Константин Андреев: Если страна глубоко, содержательно изучает свою историю и честно обсуждает ее с обществом, почему это должно нести репутационные потери?
Никита Петров: Это, наоборот, плюс к репутации.
Марьяна Торочешникова: Может быть, они запутались? Ведь уже восстанавливают памятники Сталину.
Никита Петров: Это стокгольмский синдром. Они же живут не реальным Сталиным, а мифологизированным образом жестокого, но справедливого, умеющего разобраться, понимающего человека. Это помещение себя в контекст: значит, так было надо, моя судьба – ничто. Это муравьиная психология, которая воспитывалась советской властью.
Марьяна Торочешникова: Никита, в одном недавнем интервью вы сказали: "Наше государство совсем не заинтересовано в том, чтобы обнародовать списки всех репрессированных за годы советской власти".
Государство совсем не заинтересовано в том, чтобы обнародовать списки всех репрессированных за годы советской власти
Никита Петров: Да, потому что в этом случае уже кончатся все разговоры относительно масштабов Большого террора. Очень часто были упреки: вот вы насчитали семь миллионов, а там были уголовники... Но есть точная цифра, сколько у нас было вообще арестовано с 1921 по 1953 год, – абсолютно всех, по любым формам преступлений: 28 миллионов человек. Очевидно же, что в стране не может быть столько преступников! Понятно, что власть изобретает составы преступлений, "дисциплинируя" население, наказывает за малейшую провинность: даже ввели наказание за опоздание на работу и запрещение браков между гражданами СССР и иностранцами.
Марьяна Торочешникова: Российские власти и сейчас хотят руководствоваться этими заветами, вмешиваться во все.
Никита Петров: Тогда возникает вопрос: зачем обнародовать эту картотеку, показывать все эти масштабы жертв?
Марьяна Торочешникова: Константин, с тех пор, как в Москве появился Музей истории ГУЛАГа, вы чувствуете внимание со стороны властей? До вас пытаются доносить, как правильно сообщать историю ГУЛАГа, есть какие-то установки, методички?
Константин Андреев: Мы – государственный музей, наш учредитель – департамент культуры Москвы, и какие-то директивы должны быть. Но в деятельности музея мы не чувствуем препон, мы чувствуем скорее отношение некоторых специфических организаций. Полтора-два года назад на воротах музея повесили чучело с изображением Александра Солженицына. Когда эта новость прошла по всем каналам, к нам на выходных пришло столько людей, сколько никогда не приходило.
Марьяна Торочешникова: А что нужно сделать, чтобы снова выросло количество людей, считающих, что сталинские репрессии – преступление, которому нет оправдания?

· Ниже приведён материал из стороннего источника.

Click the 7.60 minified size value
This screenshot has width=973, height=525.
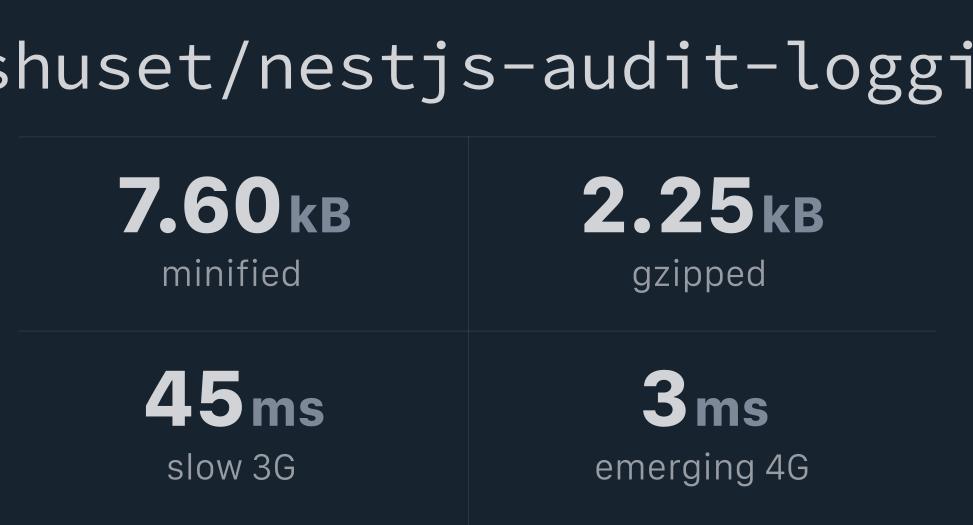coord(200,206)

Никита Петров: Нужно все время говорить о конкретных преступлениях, совершенных Сталиным. Когда мы демонстрируем подпись Сталина под приказом "увеличить лимит расстрелянных еще на 600 человек", это действует. И индивидуальные убийства по приказу Сталина… Это все нужно демонстрировать, чтобы показать, что перед нами настоящий мафиози от Коммунистической партии, настоящий преступник.
Марьяна Торочешникова: Когда сегодня говорят о том, что страна скатывается в 1937 год, насколько это близко к правде?
Никита Петров: Так она потому и скатывается, что мы не подвели итоги, не то что не переварили, не отрефлексировали те события, но ушли от того, что должно было дать нам толчок к правовому государству, к первенству закона, а не телефонного права и не "политической целесообразности". Сегодня мы наблюдаем, как деформируется судебная система, с легкостью принимающая сторону власти. Это, конечно, не 1937 год (это было бы слишком широкое полемическое обобщение), но это условия, когда 1937 год наступает на пятки. 30 октября снова имеет смысл, потому что и сегодня есть политические заключенные, есть преследование людей за их убеждения, и вот это, конечно, неприемлемо. Это и есть огромная проблема для будущего нашей страны.